#### What you should do
The lines you need are those holding the word "dropdown"; pull them from the material.
Extracted information Block Start
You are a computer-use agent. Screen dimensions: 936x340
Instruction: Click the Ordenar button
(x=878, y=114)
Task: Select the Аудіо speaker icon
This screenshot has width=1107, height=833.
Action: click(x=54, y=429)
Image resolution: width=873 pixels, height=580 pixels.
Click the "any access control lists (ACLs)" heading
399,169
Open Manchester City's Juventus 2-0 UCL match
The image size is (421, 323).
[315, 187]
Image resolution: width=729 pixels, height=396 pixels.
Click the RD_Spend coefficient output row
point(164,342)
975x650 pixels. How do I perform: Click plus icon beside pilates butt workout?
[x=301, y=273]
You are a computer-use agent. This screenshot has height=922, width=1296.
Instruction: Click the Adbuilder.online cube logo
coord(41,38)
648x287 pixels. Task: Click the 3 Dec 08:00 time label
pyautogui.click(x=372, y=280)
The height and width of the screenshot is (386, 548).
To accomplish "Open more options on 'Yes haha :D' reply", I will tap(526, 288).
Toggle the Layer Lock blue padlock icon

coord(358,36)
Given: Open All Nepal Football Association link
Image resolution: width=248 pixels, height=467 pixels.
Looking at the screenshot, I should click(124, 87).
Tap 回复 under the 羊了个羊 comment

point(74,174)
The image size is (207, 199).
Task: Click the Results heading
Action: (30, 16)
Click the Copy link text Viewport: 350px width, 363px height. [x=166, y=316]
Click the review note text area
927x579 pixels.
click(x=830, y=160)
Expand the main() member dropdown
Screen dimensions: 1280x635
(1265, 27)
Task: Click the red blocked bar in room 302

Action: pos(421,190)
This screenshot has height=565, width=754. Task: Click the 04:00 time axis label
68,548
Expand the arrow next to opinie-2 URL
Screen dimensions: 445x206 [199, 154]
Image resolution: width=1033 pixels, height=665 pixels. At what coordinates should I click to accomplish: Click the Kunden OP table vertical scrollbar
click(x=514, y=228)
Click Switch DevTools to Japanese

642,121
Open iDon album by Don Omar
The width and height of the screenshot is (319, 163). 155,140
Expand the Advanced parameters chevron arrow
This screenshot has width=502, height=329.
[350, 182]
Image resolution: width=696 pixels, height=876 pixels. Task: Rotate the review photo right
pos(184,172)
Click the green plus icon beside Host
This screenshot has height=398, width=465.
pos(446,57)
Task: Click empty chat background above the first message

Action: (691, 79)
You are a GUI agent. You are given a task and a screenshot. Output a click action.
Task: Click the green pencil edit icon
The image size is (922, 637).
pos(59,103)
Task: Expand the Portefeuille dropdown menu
Extracted information Block End
#### Task output
Expand the main() member dropdown
Task: Expand the Portefeuille dropdown menu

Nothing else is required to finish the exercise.